11/02/2017 16h14

Justiça suspende contrato da Odebrecht na Colômbia suspeito de propina

Imagem de divulgação da Odebrecht mostra trecho já duplicado da Rota do Sol II (Foto: Divulgação/Odebrecht)

Um Tribunal da Colômbia ordenou a suspensão provisória do contrato da rodovia Rota do Sol II, concedido a um consórcio liderado pela Odebrecht, até que a Justiça decida sobre uma ação apresentada pelo Ministério Público, informou nesta sexta-feira (10) a imprensa local.

Entre as decisões adotadas pelo Tribunal Superior de Cundinamarca está a de suspender o contrato assinado entre a Concessionária Rota do Sol setor II e o extinto Instituto Nacional de Concessões (Inco), órgão substituído pela Agência Nacional de Infraestrutura (ANI).

O tribunal também ordenou que o governo designe a autoridade que assumirá a responsabilidade pela administração do projeto e evitar que a obra, que está incompleta, fique paralisada.

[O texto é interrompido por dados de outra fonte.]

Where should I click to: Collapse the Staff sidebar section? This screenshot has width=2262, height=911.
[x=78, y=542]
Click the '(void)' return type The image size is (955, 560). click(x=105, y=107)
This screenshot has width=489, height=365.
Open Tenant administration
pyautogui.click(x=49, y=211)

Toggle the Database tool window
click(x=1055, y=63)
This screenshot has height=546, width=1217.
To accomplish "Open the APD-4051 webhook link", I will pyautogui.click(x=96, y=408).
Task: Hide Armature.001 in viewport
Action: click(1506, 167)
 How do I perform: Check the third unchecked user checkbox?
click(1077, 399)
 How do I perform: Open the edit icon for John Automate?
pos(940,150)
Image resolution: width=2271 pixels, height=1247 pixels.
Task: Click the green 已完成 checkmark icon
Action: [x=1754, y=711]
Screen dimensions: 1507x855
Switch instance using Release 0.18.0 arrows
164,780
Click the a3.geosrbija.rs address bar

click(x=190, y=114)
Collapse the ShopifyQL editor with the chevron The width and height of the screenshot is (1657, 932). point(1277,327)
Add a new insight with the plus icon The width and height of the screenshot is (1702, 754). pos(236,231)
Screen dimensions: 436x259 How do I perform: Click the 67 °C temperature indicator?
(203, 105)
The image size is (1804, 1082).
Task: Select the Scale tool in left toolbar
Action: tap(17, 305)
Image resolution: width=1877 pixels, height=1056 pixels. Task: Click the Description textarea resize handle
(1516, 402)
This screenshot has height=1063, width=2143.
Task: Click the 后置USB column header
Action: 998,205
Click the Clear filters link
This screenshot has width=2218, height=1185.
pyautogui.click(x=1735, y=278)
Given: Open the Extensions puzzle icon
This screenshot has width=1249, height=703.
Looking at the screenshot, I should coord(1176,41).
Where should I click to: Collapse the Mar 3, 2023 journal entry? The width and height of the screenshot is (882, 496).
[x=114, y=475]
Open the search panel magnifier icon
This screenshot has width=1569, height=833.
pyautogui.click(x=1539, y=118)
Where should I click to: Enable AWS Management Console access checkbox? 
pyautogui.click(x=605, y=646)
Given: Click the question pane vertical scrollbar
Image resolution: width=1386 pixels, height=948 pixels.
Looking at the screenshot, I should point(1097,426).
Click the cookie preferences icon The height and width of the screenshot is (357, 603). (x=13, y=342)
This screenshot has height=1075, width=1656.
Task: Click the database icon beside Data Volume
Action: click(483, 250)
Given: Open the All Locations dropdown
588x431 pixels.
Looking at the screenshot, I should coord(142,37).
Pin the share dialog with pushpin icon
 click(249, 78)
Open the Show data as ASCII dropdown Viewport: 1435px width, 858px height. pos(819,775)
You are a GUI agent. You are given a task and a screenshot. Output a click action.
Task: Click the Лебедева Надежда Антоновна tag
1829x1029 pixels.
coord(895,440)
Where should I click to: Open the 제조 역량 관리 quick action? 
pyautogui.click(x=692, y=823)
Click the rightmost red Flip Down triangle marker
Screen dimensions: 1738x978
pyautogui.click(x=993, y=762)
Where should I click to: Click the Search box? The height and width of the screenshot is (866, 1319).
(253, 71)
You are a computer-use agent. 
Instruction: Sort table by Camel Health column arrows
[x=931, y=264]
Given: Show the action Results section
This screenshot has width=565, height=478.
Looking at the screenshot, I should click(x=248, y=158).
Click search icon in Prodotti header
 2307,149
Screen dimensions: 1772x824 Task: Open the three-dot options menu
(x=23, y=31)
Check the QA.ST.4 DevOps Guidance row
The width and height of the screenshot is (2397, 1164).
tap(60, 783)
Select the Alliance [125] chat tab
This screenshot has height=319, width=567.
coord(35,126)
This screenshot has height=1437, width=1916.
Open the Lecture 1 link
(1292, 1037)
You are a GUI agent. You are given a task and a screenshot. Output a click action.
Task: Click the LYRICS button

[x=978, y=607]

A concessão inclui a construção de 600 quilômetros de pista dupla da estrada, que liga o centro do país ao litoral atlântico, entre as cidades de Puerto Salgar e San Roque. A licitação foi vencida pela Odebrecht em 2009, um investimento previsto de US$ 2,5 bilhões.

Outras medidas
O tribunal também ordenou o embargo das contas bancárias do ex-vice-ministro de Transporte Gabriel García Morales, que está preso; do ex-presidente da Odebrecht para a Colômbia Luis Antonio Bueno Júnior; e dos membros da direção da Odebrecht para a América Latina Luiz Antônio Mameri e Luiz Eduardo da Rocha Soares, segundo a rádio "RCN".

Devido às investigações sobre o pagamento de propinas pela Odebrecht para conseguir a concessão da Rota do Sol II, estão detidos o ex-vice-ministro García e o ex-senador Otto Bula. García é acusado de ter recebido US$ 6,5 milhões em propinas e Bula, de receber suborno para facilitar contratos de obras na Colômbia para a construtora brasileira.

O tribunal também ordenou o embargo das contas bancárias e dividendos das sociedades Concessionária Rota do Sol S.A.S, Construtora Norberto Odebrecht S.A, Odebrecht Latinvest Colômbia S.A.S, Estudios y Proyectos del Sol S.A.S e CSS Constructores S.A.

A Superintendência de Sociedades da Colômbia disse hoje que investigará todas as empresas do Grupo Odebrecht que funcionam no país para determinar possíveis irregularidades em suas contas.

Propina em 12 países
Em acordo de leniência firmado com o Departamento de Justiça dos Estados Unidos, derivado das investigações da Lava Jato, a Odebrecht admitiu ter pago em propina US$ 788 milhões entre 2001 e 2016 e a Braskem, US$ 250 milhões entre 2006 e 2014, a funcionários do governo, representantes desses funcionários e partidos políticos do Brasil e de outros 11 países. Para o órgão dos EUA, é o "maior caso de suborno internacional na história".

A construtora brasileira pagou propina para garantir contratos em mais de 100 projetos em Angola, Argentina, Brasil, Colômbia, República Dominicana, Equador, Guatemala, México, Moçambique, Panamá, Peru e Venezuela, segundo o Departamento de Justiça dos EUA. Na Colômbia, a empresa admitiu ter pago mais de US$ 11 milhões em propina entre 2009 e 2014.

A Odebrecht já ofereceu pagar US$ 32 milhões ao governo colombiano como parte da colaboração nas investigações abertas sobre pagamento de suborno para conseguir obras no país - o que foi aceito, segundo o MP local.